Reciprocating Engines

CHP System Helps Save Money on High On-peak Electric Rates

Issue 10 and Volume 115.

Alex Daher, Marketing Manager, Commercial Products, Cummins Power Generation

Located on the south shore of Long Island about 60 miles east of New York City, the William Floyd School District has eight school buildings and a student population of around 11,000. Faced with steadily rising on-peak electric rates that were straining operational budgets, the district decided to install a combined heat and power (CHP) system from Cummins Power Generation Inc.

The system supplies on-peak electricity as well as heating and cooling to the three school buildings at its Shirley, N.Y., campus. In the first three years of operation, the CHP system has saved the school district more than $1.2 million.

The buildings on the Shirley campus include an elementary school, a middle school and a high school with a combined 900,000 square feet of space. The schools require about 2 MW of electrical power during the day, space heating during the winter and air conditioning during the summer.

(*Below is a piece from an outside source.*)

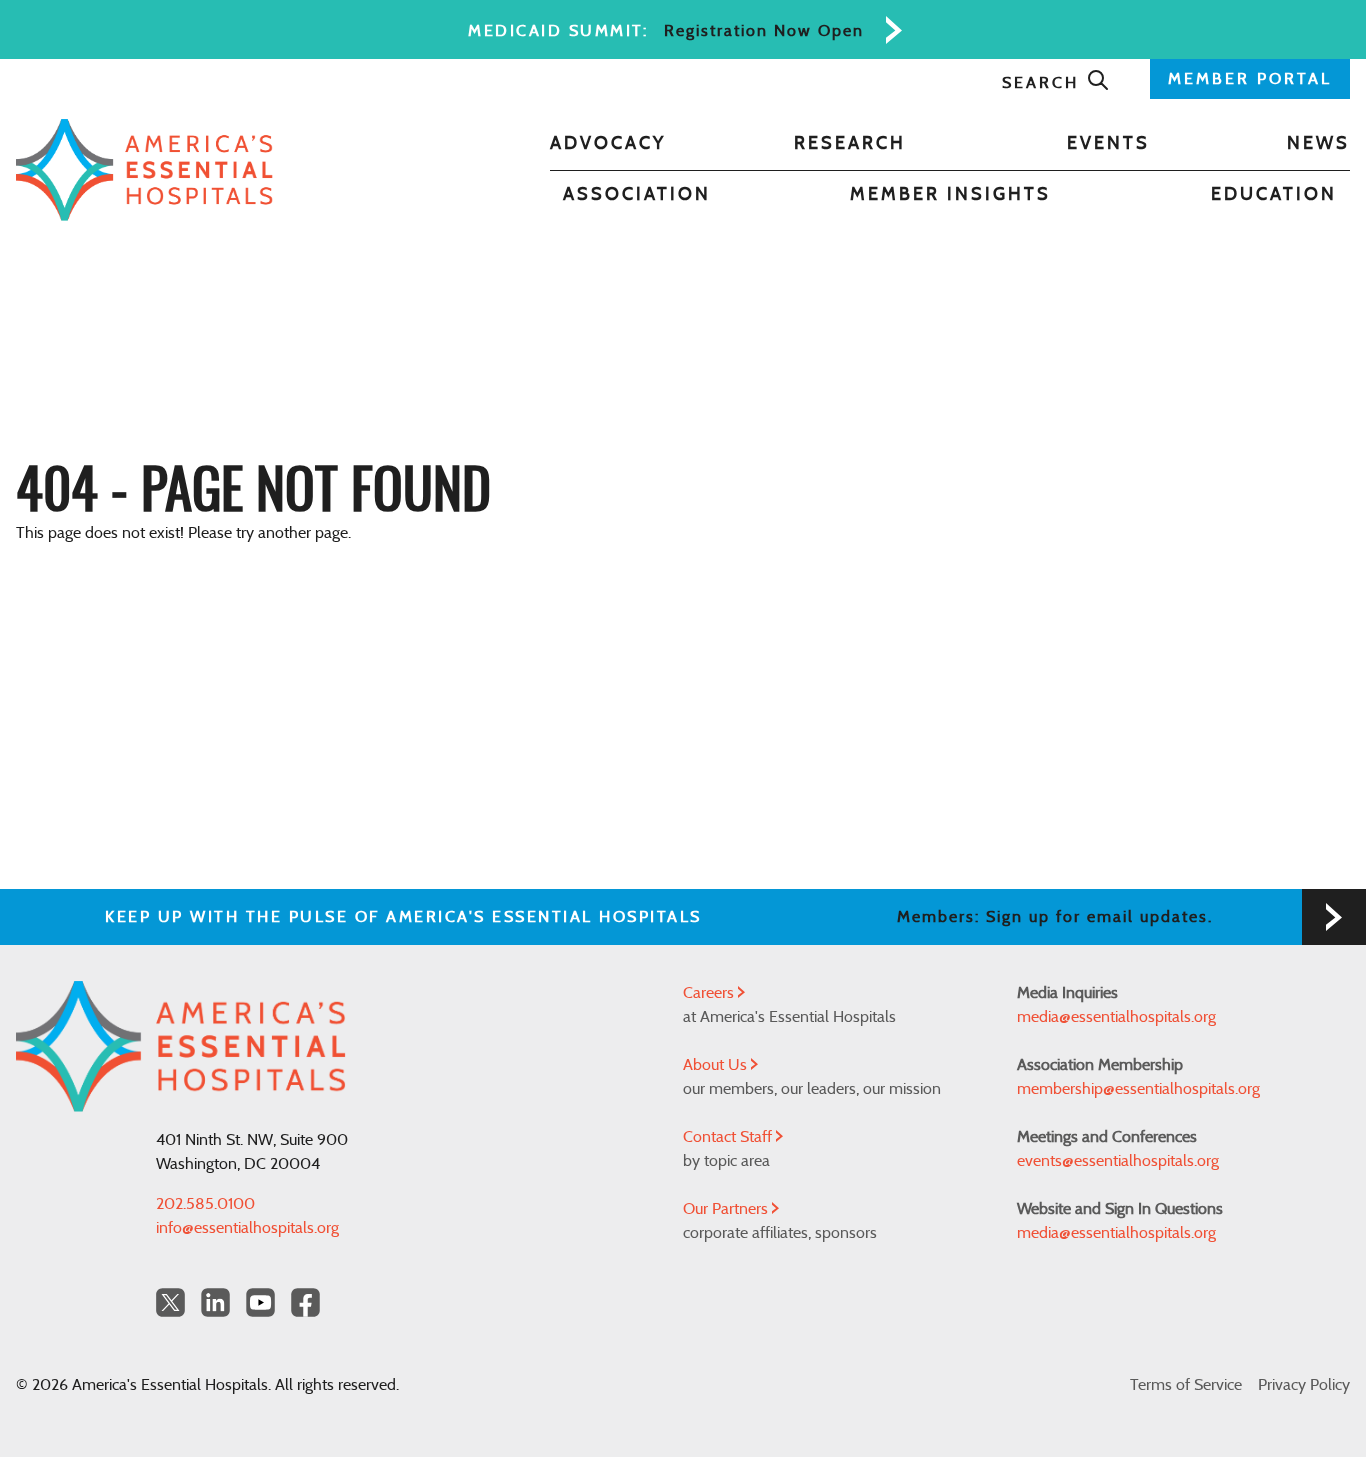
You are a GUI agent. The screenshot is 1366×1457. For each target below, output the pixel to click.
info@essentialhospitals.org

The heart of the cogeneration system is a pair of 1.25 MW gas generator sets from Cummins Power Generation.

In addition to cost savings for the district, the cogeneration system provides students with an ongoing lesson about energy efficiency, conservation and reduction of greenhouse gas emissions.

The CHP system consists of two PowerCommand 1.25 MW reciprocating engine generators with a total generating capacity of 2.5 MW. The generator sets feature the Cummins QSV91G lean-burn natural gas engine. The 91 liter engine has a high exhaust temperature in relation to the amount of electricity produced, making it ideal for CHP applications with large heating or cooling loads. In addition, the engine is one of the cleanest gas generating sets available and by displacing power generated by coal-fired power plants, it helps reduce the production of greenhouse gas emissions.

“We operate the CHP system from 10 a.m. to 10 p.m. daily, which corresponds to the utility’s peak usage times,” said Herb Hodge, plant facilities administrator for the William Floyd School District. “In the winter months, the waste heat from the generator engines is used to supplement the hydronic heating system for the 220,000-square-foot middle school. This allows us to shut down the large oil-fired boilers that normally provide heat to that building.”

In the summer months, the system provides all of the electric power for the three schools on the campus when it is running. The waste heat is used to supply a high percentage of the air-conditioning load during the summer. The CHP system produces about 400 tons of chilled water a day that power a 200-ton absorption chiller system in the high school building.

Selling excess capacity generates more income. In addition to the 2.5 MW of generating capacity with the CHP system, the system also includes a 1.25 MW diesel standby generator from Cummins Power Generation. “With the standby generator available, this gave us some excess capacity,” said Hodge. “Working with an energy consultant, we started selling our excess generating capacity to the grid. By contracting to provide that capacity on an as-needed basis, we are paid about $10,000 per month,” he says. The system also provides the students of the district with an ongoing lesson about energy efficiency, conservation and reduction of greenhouse gas emissions. And the money the school district saves helps provide students a better education.